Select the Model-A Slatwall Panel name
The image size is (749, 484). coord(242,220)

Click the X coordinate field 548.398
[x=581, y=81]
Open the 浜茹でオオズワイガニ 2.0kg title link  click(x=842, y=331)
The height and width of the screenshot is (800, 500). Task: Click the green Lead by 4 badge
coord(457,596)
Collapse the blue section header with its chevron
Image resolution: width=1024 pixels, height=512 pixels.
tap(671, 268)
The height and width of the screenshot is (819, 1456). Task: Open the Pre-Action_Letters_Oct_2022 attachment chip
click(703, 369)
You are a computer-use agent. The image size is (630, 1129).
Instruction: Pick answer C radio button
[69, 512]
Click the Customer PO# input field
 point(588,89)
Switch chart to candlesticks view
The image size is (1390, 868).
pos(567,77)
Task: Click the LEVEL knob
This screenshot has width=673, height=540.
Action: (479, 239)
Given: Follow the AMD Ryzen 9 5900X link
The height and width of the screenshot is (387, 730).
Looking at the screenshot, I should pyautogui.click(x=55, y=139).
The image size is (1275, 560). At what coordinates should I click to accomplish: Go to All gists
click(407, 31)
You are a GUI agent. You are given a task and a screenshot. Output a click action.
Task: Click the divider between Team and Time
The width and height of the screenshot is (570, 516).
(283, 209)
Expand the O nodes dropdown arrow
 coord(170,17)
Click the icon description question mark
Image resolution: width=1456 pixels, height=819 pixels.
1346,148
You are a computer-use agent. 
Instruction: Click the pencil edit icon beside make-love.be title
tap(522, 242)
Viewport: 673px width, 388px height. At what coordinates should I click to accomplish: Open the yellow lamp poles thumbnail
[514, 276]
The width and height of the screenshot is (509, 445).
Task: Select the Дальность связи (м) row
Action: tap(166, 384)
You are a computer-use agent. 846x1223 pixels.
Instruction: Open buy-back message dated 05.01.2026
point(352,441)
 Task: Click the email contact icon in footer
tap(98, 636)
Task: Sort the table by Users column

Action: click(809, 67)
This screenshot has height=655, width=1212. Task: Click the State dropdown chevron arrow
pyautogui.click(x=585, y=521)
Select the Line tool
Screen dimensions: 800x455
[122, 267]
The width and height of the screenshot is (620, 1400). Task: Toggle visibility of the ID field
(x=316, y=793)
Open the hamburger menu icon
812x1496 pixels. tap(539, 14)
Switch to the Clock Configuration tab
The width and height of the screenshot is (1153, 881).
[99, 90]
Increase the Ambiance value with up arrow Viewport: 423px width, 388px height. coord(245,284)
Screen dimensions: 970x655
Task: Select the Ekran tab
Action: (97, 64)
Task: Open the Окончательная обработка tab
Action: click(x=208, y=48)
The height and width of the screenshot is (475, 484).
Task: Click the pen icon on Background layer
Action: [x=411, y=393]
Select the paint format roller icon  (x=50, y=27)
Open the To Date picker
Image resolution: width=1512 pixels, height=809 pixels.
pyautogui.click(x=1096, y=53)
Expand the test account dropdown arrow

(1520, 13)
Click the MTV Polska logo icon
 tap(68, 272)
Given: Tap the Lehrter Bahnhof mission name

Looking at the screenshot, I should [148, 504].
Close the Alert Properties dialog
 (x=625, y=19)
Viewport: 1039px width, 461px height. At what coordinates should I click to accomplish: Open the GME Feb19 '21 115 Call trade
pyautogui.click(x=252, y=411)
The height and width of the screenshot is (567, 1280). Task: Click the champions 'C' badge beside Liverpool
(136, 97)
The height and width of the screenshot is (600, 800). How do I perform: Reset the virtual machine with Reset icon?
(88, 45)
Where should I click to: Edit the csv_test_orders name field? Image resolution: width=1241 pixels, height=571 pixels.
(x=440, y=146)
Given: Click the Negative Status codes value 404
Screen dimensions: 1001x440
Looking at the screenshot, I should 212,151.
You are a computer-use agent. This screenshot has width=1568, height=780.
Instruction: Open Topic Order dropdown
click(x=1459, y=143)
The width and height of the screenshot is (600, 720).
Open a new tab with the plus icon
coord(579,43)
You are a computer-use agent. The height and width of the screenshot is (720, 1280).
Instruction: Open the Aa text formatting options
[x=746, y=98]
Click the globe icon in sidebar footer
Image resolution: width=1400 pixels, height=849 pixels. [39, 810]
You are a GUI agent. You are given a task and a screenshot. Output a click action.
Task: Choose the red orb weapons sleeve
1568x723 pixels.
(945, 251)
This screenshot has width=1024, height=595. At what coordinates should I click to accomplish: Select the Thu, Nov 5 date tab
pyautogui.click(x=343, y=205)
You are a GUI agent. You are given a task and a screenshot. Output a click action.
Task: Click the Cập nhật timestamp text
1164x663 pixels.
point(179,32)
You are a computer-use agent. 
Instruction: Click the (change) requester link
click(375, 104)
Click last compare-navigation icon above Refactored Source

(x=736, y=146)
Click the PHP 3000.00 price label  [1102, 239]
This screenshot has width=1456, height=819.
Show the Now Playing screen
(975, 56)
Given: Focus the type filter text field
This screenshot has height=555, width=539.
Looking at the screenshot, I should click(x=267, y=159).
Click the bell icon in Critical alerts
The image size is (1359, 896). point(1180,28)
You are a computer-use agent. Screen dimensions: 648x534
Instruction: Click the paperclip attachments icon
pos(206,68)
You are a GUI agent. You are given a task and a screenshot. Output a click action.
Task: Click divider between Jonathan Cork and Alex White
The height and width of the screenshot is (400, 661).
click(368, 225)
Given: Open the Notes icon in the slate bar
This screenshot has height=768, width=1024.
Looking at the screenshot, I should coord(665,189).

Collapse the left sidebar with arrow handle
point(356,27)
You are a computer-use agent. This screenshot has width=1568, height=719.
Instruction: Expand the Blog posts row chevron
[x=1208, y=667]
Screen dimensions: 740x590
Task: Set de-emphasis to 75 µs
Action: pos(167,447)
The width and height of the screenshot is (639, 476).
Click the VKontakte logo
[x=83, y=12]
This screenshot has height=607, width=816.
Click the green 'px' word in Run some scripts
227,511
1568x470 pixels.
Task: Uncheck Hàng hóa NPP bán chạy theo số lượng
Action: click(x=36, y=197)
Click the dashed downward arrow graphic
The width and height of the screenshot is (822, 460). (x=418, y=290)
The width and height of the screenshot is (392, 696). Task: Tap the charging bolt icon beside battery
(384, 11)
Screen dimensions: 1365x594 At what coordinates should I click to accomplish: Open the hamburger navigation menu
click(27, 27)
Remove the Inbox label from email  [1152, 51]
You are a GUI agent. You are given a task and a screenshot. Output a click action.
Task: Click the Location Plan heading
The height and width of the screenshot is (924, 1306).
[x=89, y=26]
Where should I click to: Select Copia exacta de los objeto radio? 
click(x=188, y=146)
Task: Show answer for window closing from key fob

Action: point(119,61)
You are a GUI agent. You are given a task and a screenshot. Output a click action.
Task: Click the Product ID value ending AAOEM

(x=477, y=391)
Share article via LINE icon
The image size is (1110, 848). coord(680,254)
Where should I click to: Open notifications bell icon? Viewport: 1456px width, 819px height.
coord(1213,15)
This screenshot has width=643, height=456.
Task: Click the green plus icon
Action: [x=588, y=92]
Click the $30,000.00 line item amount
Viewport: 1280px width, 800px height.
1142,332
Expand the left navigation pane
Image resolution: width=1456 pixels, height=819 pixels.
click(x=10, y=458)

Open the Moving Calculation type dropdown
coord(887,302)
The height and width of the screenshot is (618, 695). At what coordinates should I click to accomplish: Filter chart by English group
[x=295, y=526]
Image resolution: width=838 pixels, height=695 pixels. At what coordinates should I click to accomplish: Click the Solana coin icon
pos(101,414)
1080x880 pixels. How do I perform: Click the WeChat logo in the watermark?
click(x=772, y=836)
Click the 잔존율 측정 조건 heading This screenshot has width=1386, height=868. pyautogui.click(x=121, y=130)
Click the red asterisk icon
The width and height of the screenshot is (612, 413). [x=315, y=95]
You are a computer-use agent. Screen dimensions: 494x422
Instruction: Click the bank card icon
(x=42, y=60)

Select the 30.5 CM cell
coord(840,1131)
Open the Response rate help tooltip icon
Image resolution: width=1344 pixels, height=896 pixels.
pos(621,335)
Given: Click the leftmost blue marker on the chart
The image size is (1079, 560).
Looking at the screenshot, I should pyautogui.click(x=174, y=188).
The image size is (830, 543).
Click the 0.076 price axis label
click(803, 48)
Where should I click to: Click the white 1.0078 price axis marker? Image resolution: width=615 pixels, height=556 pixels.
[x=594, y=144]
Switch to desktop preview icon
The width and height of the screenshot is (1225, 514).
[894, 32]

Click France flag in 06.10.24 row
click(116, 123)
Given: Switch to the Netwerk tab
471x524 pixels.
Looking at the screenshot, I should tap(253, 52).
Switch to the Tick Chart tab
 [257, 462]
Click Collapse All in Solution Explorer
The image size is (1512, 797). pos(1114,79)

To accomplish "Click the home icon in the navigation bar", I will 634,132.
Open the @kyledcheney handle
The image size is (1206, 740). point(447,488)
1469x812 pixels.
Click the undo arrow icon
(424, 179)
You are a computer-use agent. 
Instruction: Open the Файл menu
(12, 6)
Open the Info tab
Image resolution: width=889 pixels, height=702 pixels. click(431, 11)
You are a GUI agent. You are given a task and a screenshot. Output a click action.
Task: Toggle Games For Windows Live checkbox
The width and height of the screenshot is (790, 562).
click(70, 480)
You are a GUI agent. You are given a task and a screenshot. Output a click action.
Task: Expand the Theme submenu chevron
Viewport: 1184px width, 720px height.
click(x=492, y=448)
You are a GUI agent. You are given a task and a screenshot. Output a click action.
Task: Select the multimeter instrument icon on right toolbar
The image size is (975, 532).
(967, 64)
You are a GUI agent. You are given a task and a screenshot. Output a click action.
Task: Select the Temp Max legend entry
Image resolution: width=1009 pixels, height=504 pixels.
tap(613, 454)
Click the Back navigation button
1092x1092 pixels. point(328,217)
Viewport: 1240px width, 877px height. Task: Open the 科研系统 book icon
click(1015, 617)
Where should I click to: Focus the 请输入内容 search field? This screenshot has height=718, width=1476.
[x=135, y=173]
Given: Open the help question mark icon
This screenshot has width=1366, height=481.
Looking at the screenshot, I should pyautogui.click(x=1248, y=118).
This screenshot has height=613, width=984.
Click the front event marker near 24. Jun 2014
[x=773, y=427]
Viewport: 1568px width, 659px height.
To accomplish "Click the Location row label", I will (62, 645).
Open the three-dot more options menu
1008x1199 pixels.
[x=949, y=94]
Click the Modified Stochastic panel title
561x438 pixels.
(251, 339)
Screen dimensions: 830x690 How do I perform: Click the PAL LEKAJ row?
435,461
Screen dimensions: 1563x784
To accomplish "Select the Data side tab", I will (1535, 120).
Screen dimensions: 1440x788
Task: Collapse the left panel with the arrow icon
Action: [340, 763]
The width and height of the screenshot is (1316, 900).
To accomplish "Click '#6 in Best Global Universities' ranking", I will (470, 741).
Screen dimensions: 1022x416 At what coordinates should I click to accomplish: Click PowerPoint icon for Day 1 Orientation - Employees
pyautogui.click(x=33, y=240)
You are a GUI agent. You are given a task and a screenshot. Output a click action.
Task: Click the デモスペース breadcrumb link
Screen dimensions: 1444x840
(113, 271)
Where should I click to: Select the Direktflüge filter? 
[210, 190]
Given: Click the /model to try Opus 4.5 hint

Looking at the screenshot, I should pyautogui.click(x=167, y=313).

========

**Written exercise**
Could you write out the data again, starting with the line containing "1469x812 pixels." and going on through the line containing "Image resolution: width=889", swapping in "redo arrow icon" for "undo arrow icon" and changing nothing else?

**Output of the exercise**
1469x812 pixels.
Click the redo arrow icon
(424, 179)
You are a computer-use agent. 
Instruction: Open the Файл menu
(12, 6)
Open the Info tab
Image resolution: width=889 pixels, height=702 pixels. click(431, 11)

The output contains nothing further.